■ MATERIAL FOR THIS TASK:
•••••

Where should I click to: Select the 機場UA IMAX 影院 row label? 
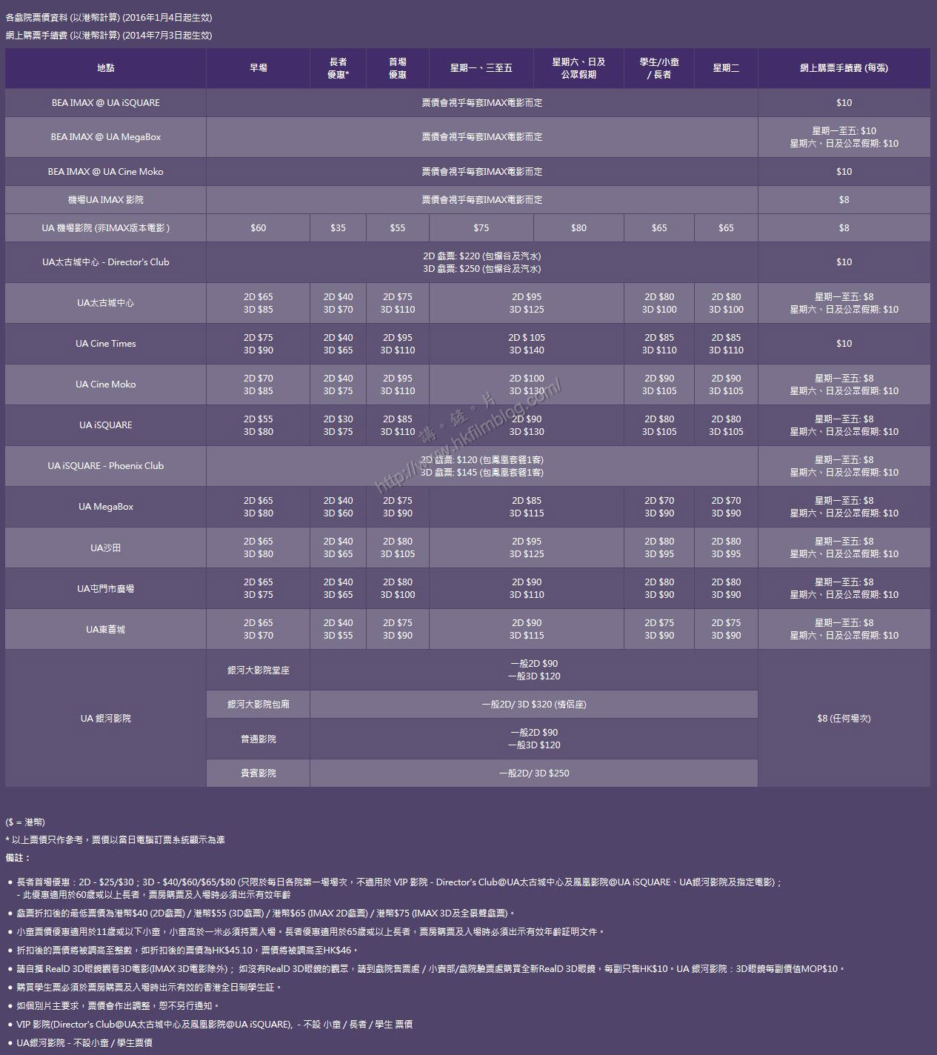[105, 199]
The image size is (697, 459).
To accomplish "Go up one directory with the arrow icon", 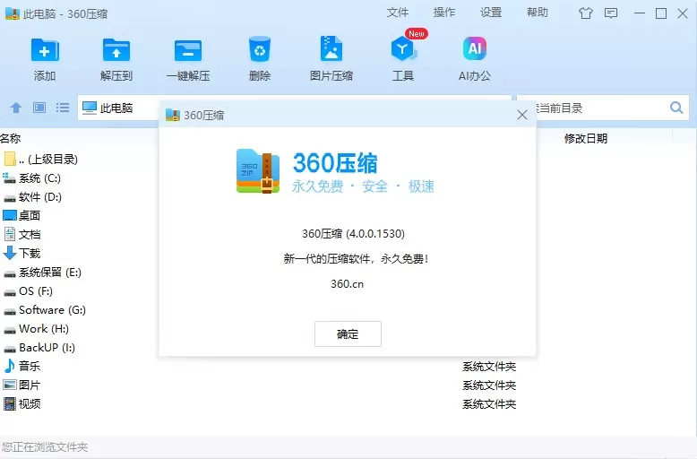I will click(16, 108).
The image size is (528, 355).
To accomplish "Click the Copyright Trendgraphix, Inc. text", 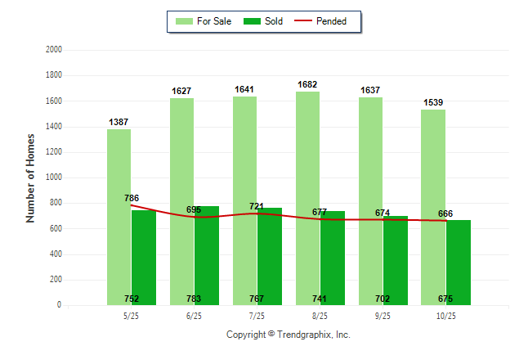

•••••

■ WORK ORDER: Every line above that includes "image" counts toward one total; give that total by itself.

■ YOUR RESPONSE: 2